Set task
Copy the records from the line with "Where should I click to: Tap the small" up to and including the line with "pos(157,269)", replacing "monitor bezel" with "screen frame" and leaving everything else unchanged.

Material for this exercise
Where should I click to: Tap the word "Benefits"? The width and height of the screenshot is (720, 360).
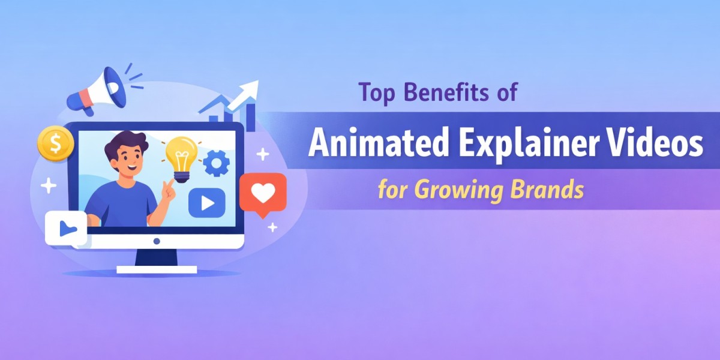pos(444,94)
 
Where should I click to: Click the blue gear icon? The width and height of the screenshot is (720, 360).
pos(216,163)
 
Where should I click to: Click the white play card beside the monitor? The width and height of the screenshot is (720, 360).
pos(65,228)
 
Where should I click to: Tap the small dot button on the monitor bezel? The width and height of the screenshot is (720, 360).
pos(157,241)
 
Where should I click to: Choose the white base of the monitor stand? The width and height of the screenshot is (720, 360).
pos(157,269)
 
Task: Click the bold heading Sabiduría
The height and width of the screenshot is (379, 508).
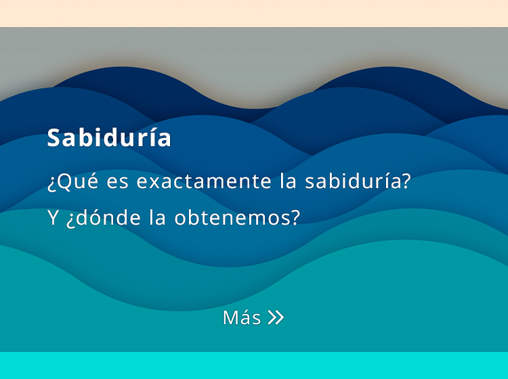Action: [x=109, y=137]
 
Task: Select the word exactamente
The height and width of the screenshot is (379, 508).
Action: [x=204, y=181]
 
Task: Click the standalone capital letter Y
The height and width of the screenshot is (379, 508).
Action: [x=53, y=217]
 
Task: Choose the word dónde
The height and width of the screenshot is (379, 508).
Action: [x=104, y=217]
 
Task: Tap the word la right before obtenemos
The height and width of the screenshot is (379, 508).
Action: [x=157, y=217]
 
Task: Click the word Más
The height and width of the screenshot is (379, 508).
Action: [x=242, y=317]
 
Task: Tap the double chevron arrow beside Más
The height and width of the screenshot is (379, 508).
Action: [x=276, y=317]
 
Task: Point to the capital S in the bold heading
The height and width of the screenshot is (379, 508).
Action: [x=54, y=138]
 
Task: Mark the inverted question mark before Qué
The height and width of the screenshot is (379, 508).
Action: [x=52, y=184]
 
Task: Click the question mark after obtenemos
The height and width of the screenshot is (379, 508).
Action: [x=295, y=217]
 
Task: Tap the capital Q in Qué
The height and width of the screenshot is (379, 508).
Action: [x=65, y=181]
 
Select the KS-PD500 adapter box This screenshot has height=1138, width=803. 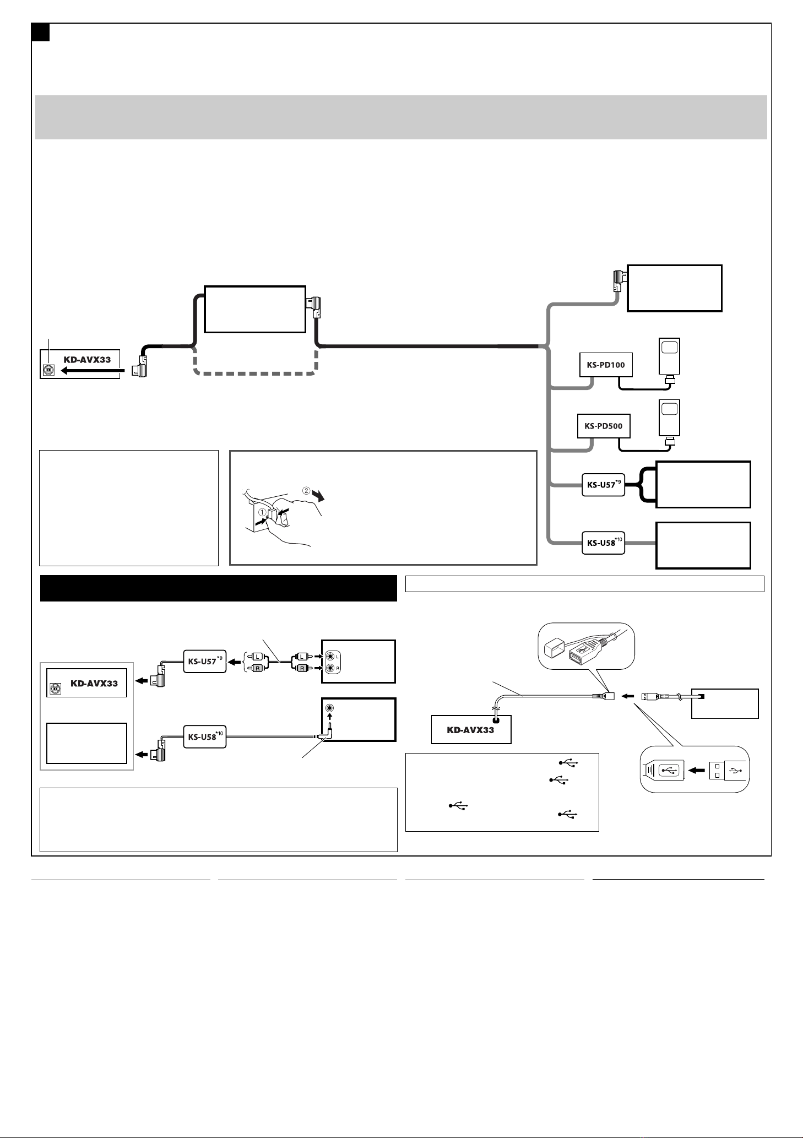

Response to this exercise
Where should I click to: Tap the small dot button on the screen frame? The width and height of the screenshot is (720, 360).
pos(157,241)
 
Where should I click to: Choose the white base of the monitor stand? The width and height of the screenshot is (720, 360).
pos(157,269)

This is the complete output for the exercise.